I am having trouble figuring out how to sum rows in a data.table while omitting the values of a certain group in the process.
Let's say I have a data.table of the following form:
library(data.table)
dt <- data.table(year = c(2000, 2001, 2002, 2003, 2000, 2001, 2002, 2003, 2000, 2001, 2002, 2003, 2000, 2001, 2002, 2003),
name = c("Tom", "Tom", "Tom", "Tom", "Fred", "Fred", "Fred", "Fred", "Gill", "Gill", "Gill", "Gill", "Ann", "Ann", "Ann", "Ann"),
g1 = c(1, 1, 1, 1, 0, 0, 1, 1, 0, 0, 1, 1, 1, 1, 1, 1),
g2 = c(1, 0, 1, 1, 0, 0, 1, 1, 1, 0, 0, 1, 0, 1, 1, 1),
g3 = c(1, 1, 1, 1, 0, 1, 1, 0, 1, 1, 1, 1, 0, 0, 1, 1),
g4 = c(0, 0, 1, 1, 1, 1, 0, 0, 1, 1, 1, 1, 0, 0, 1, 1))
setkey(dt, name, year)
where g1-g4 are indicator variables for games in which the players in name participated at time year.

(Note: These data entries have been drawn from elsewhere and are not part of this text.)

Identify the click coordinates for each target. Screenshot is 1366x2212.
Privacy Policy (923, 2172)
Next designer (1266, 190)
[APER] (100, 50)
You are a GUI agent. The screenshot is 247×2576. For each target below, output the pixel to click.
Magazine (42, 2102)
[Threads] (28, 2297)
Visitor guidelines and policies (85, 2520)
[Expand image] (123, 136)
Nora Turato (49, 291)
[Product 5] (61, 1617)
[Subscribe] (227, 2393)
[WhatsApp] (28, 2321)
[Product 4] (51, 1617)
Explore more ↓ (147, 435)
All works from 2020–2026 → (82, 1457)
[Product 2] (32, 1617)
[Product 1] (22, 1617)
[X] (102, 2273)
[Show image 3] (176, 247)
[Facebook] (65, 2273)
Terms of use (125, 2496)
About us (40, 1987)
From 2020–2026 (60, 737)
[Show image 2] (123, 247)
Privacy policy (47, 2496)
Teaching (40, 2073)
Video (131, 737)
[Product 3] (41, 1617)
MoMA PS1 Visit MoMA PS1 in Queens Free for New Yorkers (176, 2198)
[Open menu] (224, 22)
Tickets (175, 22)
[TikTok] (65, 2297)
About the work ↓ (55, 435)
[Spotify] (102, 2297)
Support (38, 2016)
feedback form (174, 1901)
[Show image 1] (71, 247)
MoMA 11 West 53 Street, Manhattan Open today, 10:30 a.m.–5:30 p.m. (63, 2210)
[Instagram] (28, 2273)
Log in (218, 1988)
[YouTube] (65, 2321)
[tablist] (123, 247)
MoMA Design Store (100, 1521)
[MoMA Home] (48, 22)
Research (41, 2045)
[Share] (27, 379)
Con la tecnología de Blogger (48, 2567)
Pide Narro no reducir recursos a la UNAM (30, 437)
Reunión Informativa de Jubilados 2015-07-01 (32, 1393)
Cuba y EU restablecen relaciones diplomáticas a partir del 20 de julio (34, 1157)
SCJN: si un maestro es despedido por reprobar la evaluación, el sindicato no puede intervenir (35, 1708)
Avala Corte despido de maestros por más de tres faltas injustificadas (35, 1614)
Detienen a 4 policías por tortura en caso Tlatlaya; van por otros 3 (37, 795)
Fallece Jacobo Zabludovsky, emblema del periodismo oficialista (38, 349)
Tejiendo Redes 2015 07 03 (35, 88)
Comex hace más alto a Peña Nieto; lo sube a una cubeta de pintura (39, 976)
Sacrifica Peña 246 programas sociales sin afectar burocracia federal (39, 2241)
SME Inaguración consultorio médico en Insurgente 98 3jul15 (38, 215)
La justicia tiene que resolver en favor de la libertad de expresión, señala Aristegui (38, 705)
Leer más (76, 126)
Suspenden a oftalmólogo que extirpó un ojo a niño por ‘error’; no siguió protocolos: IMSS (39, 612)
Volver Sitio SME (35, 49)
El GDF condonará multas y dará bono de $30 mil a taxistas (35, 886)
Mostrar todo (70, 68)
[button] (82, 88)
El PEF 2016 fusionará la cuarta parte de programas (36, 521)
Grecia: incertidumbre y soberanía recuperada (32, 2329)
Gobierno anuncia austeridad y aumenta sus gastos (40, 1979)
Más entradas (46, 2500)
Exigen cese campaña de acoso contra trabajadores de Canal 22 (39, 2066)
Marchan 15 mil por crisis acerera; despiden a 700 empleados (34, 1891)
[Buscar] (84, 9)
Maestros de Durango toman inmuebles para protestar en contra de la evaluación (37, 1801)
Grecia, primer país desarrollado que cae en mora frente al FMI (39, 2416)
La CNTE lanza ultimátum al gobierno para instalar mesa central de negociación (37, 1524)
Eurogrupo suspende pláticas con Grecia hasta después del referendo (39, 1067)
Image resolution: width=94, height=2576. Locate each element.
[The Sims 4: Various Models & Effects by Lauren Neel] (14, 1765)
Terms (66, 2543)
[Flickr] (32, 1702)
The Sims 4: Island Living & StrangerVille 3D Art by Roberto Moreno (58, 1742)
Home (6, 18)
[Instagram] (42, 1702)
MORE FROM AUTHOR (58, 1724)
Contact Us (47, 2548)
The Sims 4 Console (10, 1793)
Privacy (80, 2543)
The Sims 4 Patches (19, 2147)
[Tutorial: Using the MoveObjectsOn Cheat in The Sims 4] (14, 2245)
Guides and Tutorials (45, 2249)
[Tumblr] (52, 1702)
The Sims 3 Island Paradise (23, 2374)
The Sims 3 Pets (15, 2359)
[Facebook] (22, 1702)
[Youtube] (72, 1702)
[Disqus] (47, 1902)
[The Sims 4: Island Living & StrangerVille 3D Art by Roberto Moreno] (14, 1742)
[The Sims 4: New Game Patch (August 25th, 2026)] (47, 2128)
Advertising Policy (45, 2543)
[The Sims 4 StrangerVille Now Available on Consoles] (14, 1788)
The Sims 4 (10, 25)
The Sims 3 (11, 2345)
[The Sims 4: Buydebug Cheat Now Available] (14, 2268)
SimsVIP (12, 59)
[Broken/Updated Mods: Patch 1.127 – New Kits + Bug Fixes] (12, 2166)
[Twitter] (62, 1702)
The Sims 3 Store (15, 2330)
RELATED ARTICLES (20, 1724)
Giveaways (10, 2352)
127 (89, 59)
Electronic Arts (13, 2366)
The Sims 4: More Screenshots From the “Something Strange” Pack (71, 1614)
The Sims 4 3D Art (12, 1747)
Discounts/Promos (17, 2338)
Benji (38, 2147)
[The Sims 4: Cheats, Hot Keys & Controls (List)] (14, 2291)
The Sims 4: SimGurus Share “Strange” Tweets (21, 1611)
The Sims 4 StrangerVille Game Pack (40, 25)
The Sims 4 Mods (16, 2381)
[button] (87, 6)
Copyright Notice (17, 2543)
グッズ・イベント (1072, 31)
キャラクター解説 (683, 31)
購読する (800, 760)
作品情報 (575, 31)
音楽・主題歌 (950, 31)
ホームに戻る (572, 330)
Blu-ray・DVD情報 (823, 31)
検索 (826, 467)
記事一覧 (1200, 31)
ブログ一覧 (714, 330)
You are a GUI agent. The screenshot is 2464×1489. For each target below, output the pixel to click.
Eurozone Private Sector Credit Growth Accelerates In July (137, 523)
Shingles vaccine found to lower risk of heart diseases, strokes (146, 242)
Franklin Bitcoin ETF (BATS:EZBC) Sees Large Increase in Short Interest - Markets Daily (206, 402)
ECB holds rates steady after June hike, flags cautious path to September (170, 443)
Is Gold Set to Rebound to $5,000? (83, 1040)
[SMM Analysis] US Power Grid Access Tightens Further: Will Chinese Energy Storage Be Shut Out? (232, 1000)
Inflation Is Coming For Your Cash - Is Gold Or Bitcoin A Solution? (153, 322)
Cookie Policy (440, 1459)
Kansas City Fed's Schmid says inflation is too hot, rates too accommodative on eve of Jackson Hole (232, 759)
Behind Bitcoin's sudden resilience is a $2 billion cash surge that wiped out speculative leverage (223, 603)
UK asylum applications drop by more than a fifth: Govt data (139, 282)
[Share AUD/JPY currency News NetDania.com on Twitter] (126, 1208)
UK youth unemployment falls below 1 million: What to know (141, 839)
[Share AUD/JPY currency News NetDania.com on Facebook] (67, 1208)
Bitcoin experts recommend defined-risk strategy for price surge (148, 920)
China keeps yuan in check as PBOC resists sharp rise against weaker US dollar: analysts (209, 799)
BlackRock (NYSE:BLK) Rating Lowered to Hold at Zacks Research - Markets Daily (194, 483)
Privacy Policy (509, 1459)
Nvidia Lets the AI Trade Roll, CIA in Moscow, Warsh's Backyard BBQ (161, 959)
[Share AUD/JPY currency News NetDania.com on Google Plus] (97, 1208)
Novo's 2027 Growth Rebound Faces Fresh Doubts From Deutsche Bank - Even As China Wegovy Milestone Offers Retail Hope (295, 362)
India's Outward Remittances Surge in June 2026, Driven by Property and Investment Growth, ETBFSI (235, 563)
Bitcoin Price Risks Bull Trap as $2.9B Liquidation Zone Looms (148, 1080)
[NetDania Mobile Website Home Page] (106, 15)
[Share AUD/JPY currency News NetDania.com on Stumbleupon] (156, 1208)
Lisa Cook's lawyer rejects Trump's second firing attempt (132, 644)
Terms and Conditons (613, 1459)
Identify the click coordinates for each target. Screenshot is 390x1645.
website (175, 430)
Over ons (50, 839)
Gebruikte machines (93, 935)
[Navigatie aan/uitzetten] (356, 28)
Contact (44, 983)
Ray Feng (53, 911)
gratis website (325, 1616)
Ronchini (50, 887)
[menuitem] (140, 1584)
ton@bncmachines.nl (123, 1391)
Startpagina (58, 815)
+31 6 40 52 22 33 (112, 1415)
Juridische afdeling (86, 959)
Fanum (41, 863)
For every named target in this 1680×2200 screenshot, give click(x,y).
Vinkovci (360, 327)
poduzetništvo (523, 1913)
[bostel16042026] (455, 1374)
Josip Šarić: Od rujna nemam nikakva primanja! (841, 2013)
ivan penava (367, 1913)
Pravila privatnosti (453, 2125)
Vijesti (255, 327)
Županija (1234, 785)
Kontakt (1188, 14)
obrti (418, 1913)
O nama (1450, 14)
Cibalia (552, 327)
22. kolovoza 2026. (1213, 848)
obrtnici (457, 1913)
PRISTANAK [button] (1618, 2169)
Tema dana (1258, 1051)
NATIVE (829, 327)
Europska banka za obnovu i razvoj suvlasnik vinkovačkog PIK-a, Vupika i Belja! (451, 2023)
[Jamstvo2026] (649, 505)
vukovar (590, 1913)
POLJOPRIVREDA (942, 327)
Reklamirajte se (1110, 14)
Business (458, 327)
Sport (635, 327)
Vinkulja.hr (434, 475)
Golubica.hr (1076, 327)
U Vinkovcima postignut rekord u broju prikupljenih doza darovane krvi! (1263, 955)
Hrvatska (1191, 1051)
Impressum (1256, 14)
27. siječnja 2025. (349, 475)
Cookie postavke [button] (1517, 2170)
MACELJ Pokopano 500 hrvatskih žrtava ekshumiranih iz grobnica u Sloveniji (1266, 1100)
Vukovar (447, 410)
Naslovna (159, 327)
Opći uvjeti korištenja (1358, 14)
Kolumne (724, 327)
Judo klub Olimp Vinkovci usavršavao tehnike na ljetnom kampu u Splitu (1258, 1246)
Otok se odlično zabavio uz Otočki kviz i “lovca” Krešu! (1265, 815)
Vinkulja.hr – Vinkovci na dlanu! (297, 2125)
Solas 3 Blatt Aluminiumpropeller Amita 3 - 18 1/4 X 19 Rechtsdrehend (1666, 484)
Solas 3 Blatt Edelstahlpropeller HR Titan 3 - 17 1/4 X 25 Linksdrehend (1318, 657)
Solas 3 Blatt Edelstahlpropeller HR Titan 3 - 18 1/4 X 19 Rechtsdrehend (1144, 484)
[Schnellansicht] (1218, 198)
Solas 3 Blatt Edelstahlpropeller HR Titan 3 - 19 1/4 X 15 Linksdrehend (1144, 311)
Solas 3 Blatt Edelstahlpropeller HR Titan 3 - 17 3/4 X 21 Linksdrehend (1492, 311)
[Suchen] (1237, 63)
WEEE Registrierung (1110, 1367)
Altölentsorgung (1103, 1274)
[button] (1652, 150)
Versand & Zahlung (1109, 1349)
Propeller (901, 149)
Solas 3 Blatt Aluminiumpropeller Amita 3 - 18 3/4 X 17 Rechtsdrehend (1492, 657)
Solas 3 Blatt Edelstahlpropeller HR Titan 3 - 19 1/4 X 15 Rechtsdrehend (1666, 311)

What I want to do is to calculate the number of players for each game NPg1-NPg4 in which both players participated in the focal game, but only if they also played against each other in another game in the same year and this sum should exclude the player for whom it is being calculated.
I get close using this code modified from how to cumulatively add values in one vector in R e.g for NPg1:
dtg1 <- dt[,.SD[(g1==1) & (g2==1 | g3==1 | g4==1)][, NPg1:= sum(g1)], by=year]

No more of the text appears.